It’s that time of year again! In the northern hemisphere, winter has arrived, and in the southern, summer is in full swing. Contemplating these contrasting seasons existing simultaneously has me thinking of Ice Fantasy, the first Chinese drama I ever watched. At first glance, it’s easy to see it as a Chinese interpretation of Western fantasy tropes, with pointy-eared immortal princes and mystical swords. However, look deep enough and you’ll find it actually draws strongly on Chinese mythology with influences from a few other cultures. Since its sequel series is set in then-futuristic 2020, I thought it might be fun to close the year by delving into the mythology within the fantasy.
About the Show
The original season of Ice Fantasy was a massive production. Based on Guo Jingming’s novel Huànchéng (幻城, literally Fantasy City), the show aired on satellite and streaming stations in 2016. About 70% of the nearly 300 million yuan budget was spent on post-production special effects,1 which didn’t stop complaints from reviewers.
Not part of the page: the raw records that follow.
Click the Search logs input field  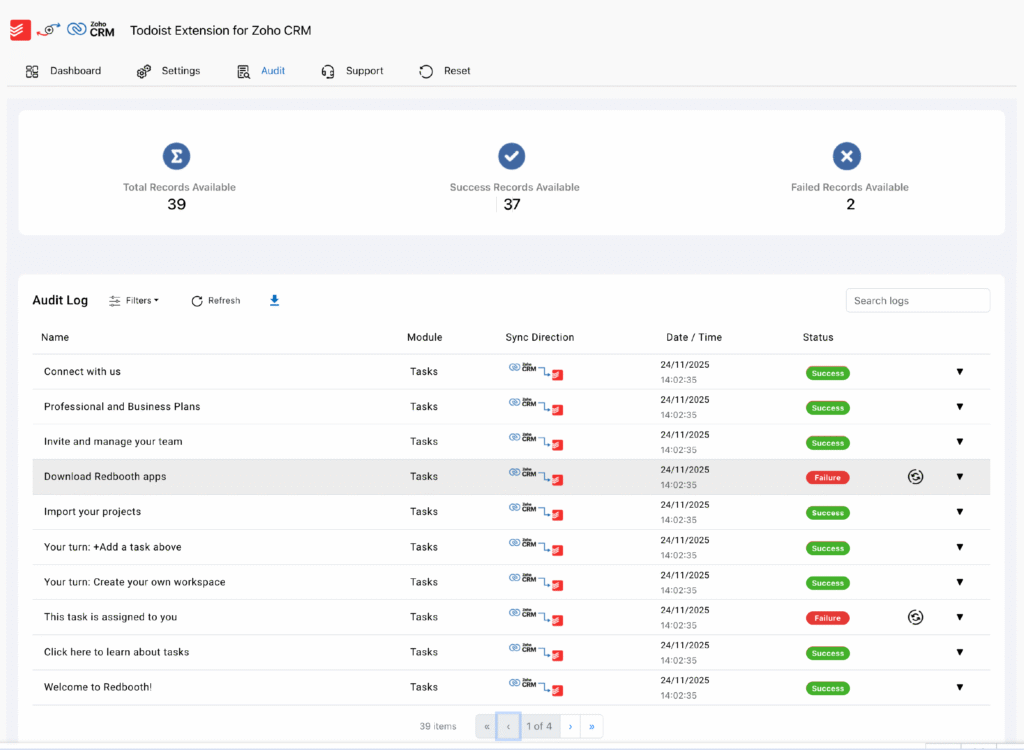coord(917,300)
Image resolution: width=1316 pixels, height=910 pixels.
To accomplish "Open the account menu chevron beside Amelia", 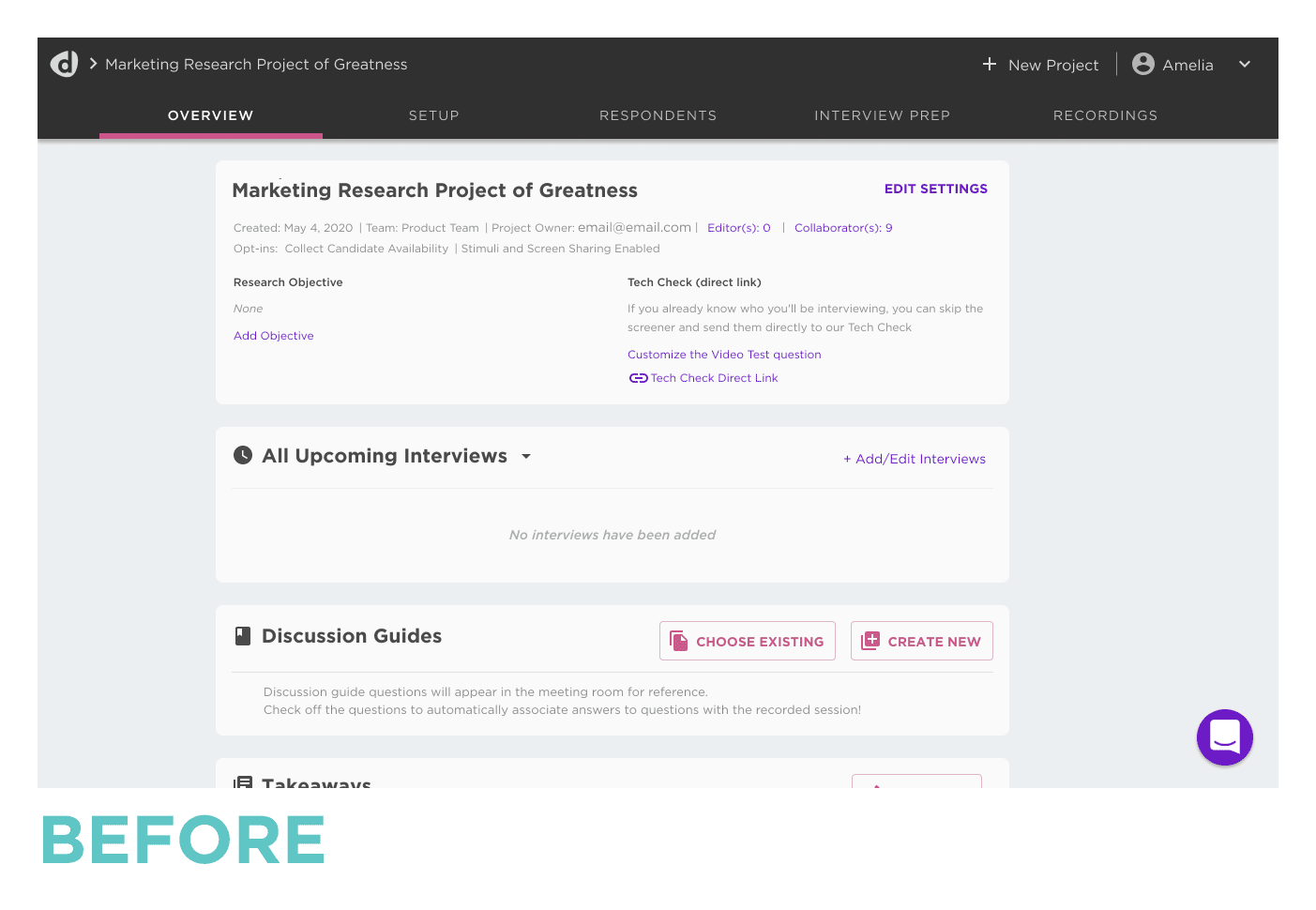I will [x=1245, y=65].
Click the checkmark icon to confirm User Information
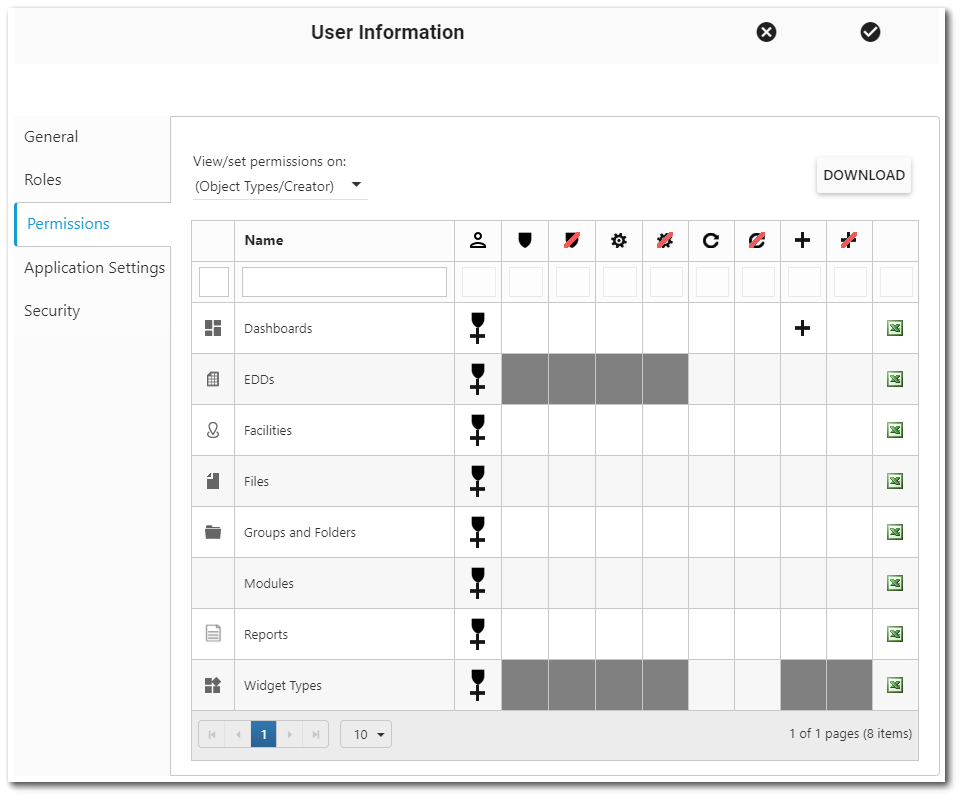 click(870, 32)
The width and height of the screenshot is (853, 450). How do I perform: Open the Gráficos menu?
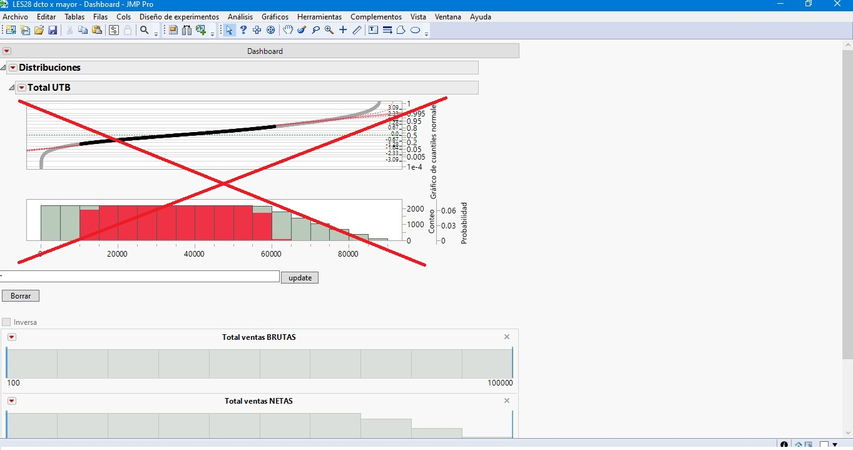[x=275, y=17]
Admittedly, there are some distracting errors, especially in make-up, but Ice Fantasy’s CGI actually remains among the best I’ve seen in C-dramas. Regardless of reviews, the show quickly became a hit, with an average 13 million viewers when the government blocked the remaining episodes .2 The same regulations (SARFT) had previously blocked many Korean dramas in China because they were considered dangerously distracting. Ice Fantasy concluded after producers agreed to edit.3 Whether this changed the story at all, I cannot say.
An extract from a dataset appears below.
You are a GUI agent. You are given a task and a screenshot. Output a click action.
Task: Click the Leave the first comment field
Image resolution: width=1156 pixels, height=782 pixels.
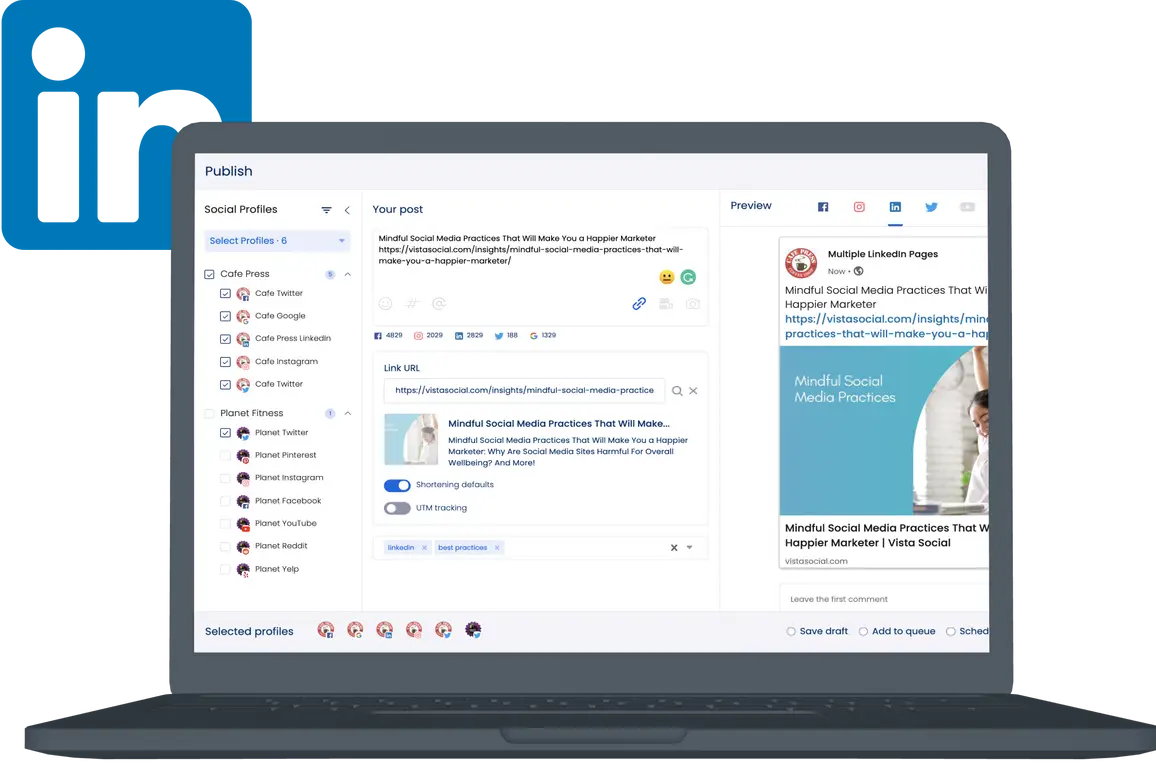tap(880, 599)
Many of the early negative reviews of Ice Fantasy dismissed it as a “knockoff” of Game of Thrones or Lord of the Rings.4 But while the production hired Dan Hennah of Lord of the Rings fame for set design and lead actor Feng Shaofeng spoke of wanting to create “something like A Song of Ice and Fire,” the world of Ice Fantasy is very much its own thing. For instance, consider a scene where Kingdom Guardian Li Luo rides in on a unicorn to rescue a man and a sheep from a pterodactyl-like Sky Bird. After man and sheep fall to the ground, she pursues the Sky Birds and shoots at them with a gun.5 I have definitely not seen anything like that from Tolkien. Thronies, any matches on your end?
A quick note: This is not an exhaustive list. Going over every possible mythological reference in Ice Fantasy‘s 62 episodes would take a book, which is why I’m splitting this into two parts. Also, I am not fluent in Mandarin nor do I have lived experience of Chinese culture, so it’s likely many references passed me by unnoticed. I’ve tried to do my best with research and observation, but if you have better knowledge than me and spot errors or additional information that I missed, please let me know. I’ll try to keep larger spoilers under wraps, but if you’re like me and want spoilers, ask away and I’ll tell!
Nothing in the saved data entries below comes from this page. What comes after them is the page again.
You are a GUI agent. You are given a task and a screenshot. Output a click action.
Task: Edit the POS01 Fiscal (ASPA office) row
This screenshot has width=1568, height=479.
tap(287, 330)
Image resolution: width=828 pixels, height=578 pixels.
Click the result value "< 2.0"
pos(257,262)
Inhabitants of the Three Kingdoms
The world of Ice Fantasy is called the Three Kingdoms, which are rendered in English as the Immortal Kingdom, the Mortal Kingdom, and the Spirit Lands. Each realm is dominated by a different type of being with further clan divisions within. The Ice, Fire, and Mermaid clans are definite immortals, while the Spirit, Eagle, and Bear clans are spirits. The Healer clan is implied to be mortal. The Dream clan is harder to place since they appear to live in the Mortal Kingdom yet have powers and lifespans similar to immortals. Most of the plot revolves around attempts by the Fire Clan to usurp the Ice Clan’s rule over the Three Kingdoms with other clans generally siding with Ice.
Artist’s rendition of magic styles from the Three Kingdoms, clockwise from corner left: Dream Clan, Spirit Clan, Mermaid Clan, Healer Clan, Fire Clan, Ice-Fire Clan, Ice Clan. Artwork by Bridget Sarsen.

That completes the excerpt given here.